Christopher Maltman manque globalement d’ampleur et campe un Œdipe pas si complexe. Dans ce rôle long et difficile de par l’ambitus convoqué et les constants changements de registres, il laisse peu de place à l’évolution de son personnage, qui reste globalement monolithique. Pourtant, il parvient à émouvoir dans son monologue de la fin de l’acte II (après qu’il a découvert la vérité sur son identité et celle de ses vrais parents), puis lorsqu’il clame son innocence à l’acte III. Ses graves ont du corps et ses aigus de l'éclat.
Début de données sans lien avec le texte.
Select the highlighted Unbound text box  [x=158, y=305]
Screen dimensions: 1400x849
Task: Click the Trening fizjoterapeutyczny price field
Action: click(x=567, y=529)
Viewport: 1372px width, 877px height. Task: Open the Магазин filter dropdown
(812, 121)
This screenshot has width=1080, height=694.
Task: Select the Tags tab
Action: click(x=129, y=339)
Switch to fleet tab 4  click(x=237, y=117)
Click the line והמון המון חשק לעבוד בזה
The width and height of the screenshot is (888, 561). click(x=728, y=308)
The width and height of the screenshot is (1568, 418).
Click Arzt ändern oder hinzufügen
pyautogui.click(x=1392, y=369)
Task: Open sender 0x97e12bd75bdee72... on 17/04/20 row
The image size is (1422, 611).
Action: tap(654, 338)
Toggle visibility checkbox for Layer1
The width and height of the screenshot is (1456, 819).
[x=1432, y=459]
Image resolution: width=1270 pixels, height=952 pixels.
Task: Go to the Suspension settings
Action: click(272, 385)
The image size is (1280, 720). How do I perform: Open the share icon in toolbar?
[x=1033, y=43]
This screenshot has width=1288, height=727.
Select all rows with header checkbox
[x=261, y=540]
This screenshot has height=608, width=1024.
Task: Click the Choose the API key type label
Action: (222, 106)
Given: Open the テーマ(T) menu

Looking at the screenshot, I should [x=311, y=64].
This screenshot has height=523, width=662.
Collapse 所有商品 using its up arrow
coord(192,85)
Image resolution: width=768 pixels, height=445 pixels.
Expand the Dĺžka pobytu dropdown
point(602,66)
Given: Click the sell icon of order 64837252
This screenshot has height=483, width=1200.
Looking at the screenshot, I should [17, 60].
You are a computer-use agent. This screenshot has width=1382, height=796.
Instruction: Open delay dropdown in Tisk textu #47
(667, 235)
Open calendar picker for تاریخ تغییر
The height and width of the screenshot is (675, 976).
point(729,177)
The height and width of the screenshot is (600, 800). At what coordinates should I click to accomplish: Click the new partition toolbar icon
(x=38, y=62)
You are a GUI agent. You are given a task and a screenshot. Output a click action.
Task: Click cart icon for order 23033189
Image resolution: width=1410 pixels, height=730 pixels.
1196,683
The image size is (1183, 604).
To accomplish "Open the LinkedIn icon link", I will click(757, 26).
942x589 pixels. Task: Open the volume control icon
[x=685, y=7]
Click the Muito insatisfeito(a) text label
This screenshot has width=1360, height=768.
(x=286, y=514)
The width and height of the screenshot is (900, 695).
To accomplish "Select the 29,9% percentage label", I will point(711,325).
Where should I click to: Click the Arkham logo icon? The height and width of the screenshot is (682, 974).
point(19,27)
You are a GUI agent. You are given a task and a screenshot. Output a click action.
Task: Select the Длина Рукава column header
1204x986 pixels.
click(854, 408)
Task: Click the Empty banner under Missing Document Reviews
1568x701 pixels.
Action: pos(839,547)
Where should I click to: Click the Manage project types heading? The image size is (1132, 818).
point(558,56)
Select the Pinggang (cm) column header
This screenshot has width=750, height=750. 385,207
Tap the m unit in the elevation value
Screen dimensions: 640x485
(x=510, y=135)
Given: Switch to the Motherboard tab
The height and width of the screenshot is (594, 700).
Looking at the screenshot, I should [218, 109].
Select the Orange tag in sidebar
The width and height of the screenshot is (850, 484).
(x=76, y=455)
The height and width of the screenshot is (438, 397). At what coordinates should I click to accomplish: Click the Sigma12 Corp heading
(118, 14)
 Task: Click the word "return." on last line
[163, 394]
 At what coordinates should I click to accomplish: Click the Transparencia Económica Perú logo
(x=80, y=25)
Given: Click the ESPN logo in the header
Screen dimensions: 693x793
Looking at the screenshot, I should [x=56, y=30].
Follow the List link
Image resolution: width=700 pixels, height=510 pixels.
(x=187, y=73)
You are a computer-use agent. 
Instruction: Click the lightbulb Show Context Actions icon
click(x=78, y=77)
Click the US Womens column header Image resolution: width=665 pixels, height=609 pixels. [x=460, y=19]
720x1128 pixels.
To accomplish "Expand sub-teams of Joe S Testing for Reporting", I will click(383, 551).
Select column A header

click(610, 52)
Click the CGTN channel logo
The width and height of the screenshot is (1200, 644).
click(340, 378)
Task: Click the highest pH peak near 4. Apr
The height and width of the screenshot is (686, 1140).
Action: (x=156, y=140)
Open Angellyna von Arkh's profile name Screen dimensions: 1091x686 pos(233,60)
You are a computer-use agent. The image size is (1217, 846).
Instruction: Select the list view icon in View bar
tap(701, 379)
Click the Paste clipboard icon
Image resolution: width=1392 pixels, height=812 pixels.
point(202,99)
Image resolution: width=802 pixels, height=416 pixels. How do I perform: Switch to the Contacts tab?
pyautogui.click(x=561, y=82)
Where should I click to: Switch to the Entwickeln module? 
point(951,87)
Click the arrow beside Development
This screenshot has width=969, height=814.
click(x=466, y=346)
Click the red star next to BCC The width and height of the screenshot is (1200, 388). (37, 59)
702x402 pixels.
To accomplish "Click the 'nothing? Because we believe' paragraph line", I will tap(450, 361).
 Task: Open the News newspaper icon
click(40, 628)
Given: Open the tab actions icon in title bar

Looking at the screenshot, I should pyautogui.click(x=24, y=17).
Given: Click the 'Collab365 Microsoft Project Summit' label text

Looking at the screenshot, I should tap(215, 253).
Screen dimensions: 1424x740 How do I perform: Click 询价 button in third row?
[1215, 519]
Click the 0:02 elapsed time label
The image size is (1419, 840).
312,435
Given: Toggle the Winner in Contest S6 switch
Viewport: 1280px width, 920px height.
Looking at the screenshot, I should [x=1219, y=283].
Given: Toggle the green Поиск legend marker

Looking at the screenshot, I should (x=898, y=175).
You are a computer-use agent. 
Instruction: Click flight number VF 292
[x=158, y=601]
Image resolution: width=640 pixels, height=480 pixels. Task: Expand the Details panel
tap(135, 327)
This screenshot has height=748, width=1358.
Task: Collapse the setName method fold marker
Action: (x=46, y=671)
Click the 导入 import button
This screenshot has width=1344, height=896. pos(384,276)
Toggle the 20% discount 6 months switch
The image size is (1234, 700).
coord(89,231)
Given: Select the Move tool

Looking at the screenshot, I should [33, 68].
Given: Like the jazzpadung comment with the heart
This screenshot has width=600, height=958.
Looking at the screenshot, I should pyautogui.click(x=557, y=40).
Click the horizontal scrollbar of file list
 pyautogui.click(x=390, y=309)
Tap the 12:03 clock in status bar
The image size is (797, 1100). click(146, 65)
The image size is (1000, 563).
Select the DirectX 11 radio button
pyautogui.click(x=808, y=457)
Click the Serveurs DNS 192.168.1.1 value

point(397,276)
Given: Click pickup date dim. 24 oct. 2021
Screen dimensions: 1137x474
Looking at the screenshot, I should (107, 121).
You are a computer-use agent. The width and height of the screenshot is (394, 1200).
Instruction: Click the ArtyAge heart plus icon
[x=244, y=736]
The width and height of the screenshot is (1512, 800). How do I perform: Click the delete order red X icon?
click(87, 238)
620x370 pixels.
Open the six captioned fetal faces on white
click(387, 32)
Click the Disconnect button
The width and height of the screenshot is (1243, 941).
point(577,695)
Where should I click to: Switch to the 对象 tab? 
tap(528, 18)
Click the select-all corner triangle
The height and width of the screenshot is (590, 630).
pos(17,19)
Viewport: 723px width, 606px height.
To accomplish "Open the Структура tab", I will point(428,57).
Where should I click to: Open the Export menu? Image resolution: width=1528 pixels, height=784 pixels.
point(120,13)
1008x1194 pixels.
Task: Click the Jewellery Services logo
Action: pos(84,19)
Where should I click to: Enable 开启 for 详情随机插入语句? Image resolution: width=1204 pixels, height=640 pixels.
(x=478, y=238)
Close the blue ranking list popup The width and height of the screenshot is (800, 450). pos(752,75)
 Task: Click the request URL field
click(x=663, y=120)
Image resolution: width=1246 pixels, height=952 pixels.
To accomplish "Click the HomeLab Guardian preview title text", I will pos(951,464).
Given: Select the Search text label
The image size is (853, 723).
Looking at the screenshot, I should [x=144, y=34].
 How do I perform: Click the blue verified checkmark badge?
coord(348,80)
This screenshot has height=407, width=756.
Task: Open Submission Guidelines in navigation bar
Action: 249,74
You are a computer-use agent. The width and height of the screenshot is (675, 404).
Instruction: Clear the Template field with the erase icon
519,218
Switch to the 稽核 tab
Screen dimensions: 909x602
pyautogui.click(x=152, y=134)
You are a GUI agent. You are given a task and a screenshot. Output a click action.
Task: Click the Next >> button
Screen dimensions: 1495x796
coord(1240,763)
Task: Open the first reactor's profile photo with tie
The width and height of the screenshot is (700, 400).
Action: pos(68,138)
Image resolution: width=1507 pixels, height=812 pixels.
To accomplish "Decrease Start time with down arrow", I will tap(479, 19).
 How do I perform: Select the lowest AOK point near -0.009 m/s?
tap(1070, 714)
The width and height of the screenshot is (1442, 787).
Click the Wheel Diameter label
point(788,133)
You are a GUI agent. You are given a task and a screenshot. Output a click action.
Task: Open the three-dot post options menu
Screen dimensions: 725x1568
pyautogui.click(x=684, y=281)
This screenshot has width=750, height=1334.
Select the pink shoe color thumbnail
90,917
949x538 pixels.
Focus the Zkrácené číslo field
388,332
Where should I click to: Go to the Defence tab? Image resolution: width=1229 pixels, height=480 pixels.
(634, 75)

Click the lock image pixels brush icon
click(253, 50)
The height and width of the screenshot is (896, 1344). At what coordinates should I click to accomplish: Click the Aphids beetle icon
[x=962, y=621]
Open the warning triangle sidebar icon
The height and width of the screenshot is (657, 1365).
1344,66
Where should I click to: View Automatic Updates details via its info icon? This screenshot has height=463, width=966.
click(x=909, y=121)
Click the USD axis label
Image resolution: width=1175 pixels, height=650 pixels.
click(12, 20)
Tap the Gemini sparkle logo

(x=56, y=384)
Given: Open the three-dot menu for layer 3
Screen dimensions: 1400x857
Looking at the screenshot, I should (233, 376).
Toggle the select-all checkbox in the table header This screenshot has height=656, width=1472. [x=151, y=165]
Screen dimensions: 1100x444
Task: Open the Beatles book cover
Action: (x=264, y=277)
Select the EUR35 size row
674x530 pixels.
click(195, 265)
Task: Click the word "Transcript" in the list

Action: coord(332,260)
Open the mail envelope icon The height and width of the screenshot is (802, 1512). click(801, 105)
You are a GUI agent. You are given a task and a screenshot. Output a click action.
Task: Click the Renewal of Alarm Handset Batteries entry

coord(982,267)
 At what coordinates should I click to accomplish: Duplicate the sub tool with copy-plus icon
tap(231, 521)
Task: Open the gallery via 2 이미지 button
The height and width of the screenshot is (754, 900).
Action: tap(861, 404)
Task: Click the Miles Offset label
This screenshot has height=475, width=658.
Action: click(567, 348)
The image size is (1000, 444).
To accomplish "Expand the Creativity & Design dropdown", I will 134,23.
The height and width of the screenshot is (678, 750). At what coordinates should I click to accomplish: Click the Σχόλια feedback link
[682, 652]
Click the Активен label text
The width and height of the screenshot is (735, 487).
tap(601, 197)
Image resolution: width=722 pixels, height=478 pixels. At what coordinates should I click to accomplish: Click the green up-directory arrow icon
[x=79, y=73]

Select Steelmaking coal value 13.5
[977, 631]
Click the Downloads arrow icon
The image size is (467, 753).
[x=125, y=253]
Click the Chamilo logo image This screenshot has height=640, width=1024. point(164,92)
Un souffle bien maîtrisé lui permet de tenir de longues lignes soumises au roulis d'un vibrato calme et régulier.
Anne Sofie von Otter chante le rôle de sa mère adoptive, Mérope aux phrasés plaintifs. Son timbre capiteux est chaleureux dans les médiums tandis que ses aigus sont sûrs et rayonnants. Ekaterina Gubanova incarne sa mère puis épouse, Jocaste. Sa voix sucrée brûle dans des médiums fondants, mais trouve une pureté juvénile dans l’aigu. Yann Beuron sort de sa retraite annoncée l’an dernier pour incarner Laïos, son (vrai) père fautif, de son très reconnaissable timbre clair. Il se remet ainsi au service d’un répertoire français que son articulation précise exalte.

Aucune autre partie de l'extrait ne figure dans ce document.